NEWTOWN SQUARE, Pa. -- Dr. Willem J. Kolff has already helped save millions of lives with his invention of the kidney dialysis machine more than six decades ago.
But today, at age 91, the recent winner of the prestigious Lasker Award for medical research is pushing his latest potentially life-saving invention.
This time it's a portable artificial lung.
In his one-room retirement apartment, Kolff fished experimental lung parts out of a suitcase on his bed. He had gadgets and tubing spread out on a table wedged against the foot of the bed.
Then he shrugged on his portable-lung vest to demonstrate.
"This is aimed at people in pulmonary distress -- the end stage of emphysema. They are extremely short of breath," Kolff said, panting rapidly to illustrate. "And they die."
Sausage casings
Kolff has been fascinated with artificial organs since he began his career as a young doctor in Holland in 1938.
"My responsibility was four beds. In one of these was a 22-year-old man who slowly and miserably died of kidney failure," he said.
The 28-year-old doctor immersed himself in research. When he moved on to become an internist at a hospital in Kampen, "I immediately told them I wanted to work on an artificial kidney and I needed a first-class laboratory."

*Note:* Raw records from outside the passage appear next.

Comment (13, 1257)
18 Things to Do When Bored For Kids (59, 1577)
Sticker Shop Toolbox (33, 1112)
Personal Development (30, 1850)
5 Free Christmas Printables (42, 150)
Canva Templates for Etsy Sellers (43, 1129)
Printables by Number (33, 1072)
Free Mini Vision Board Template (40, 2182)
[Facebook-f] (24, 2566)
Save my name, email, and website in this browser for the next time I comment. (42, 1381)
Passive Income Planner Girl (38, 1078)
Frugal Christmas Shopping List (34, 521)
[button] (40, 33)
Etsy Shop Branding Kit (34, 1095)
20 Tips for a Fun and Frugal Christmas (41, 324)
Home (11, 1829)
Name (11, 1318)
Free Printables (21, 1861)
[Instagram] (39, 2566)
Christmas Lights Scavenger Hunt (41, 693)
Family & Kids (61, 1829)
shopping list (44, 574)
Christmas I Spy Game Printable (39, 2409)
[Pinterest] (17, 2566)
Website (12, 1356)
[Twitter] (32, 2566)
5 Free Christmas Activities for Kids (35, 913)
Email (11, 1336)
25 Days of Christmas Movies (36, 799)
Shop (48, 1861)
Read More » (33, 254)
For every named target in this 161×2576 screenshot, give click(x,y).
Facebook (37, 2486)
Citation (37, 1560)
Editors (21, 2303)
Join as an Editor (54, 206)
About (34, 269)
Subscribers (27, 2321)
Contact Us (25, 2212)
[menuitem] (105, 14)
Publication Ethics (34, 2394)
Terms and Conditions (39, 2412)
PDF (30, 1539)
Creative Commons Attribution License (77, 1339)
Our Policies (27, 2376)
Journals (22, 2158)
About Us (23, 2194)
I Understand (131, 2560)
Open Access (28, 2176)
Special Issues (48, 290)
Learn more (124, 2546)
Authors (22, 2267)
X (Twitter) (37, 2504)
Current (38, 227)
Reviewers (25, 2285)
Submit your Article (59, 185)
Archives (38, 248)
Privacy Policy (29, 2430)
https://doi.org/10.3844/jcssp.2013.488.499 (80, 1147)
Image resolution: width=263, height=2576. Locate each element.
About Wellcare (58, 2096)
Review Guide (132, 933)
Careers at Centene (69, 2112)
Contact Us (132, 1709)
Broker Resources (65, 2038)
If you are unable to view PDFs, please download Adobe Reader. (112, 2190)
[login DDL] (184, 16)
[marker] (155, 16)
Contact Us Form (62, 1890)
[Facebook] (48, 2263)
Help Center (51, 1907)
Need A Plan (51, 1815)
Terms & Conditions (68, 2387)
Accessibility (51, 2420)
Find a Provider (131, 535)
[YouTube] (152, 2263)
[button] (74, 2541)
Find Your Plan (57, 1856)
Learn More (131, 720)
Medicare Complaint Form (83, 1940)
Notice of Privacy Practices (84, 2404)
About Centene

His first dialysis machine used cellophane tubing -- made for sausage casing -- wrapped around a cylinder that rotated in a bath of fluid. Blood drawn from the patient circulated through the tubing. The machine hummed, the fluid rippled and toxins resulting from kidney failure passed through the cellophane into the cleansing bath.
The first patient whose life was saved, in 1945, was a 67-year-old woman who was comatose with acute kidney failure. Kolff said he leaned over as she began to regain consciousness after 11 hours of dialysis. Her first words were, "I'm going to divorce my husband."
She recovered from the kidney ailment, did divorce her husband, and lived seven more years, he said.
Just the beginning
Since that time, and working in this country, he has had a role in development of the first artificial heart, an artificial ear and an electronic artificial eye commercially available since April.
The artificial kidney, he noted, was "only the beginning of my career, and that was only the beginning of artificial organs."
But such a beginning.
Joseph L. Goldstein, chairman of the Lasker Award jury, said Kolff's invention remains unique.
"Prosthetic devices for nonessential body parts, such as teeth, limbs and even hair, have been available for centuries, but the artificial kidney is the only artificial device that can replace a vital organ on a permanent basis," Goldstein said.
Kolff, professor emeritus of the University of Utah and adjunct professor of medicine at the State University of New York Downstate Medical Center in Brooklyn, is the oldest Lasker Award recipient in recent memory.
The Lasker officials also noted the difficulties of inventing an artificial kidney during the Nazi occupation of Holland.
Kolff had to connive and cut corners to get materials for his wartime work, his assistant at the time wrote. Food was rationed. Telephones were tapped. There was no penicillin. Soap was scarce. Rubber tubing was hard to get. When there was no aluminum to make a rotating drum, a local cart maker built a cylinder of beechwood slats.
"It was a very difficult time," Kolff said.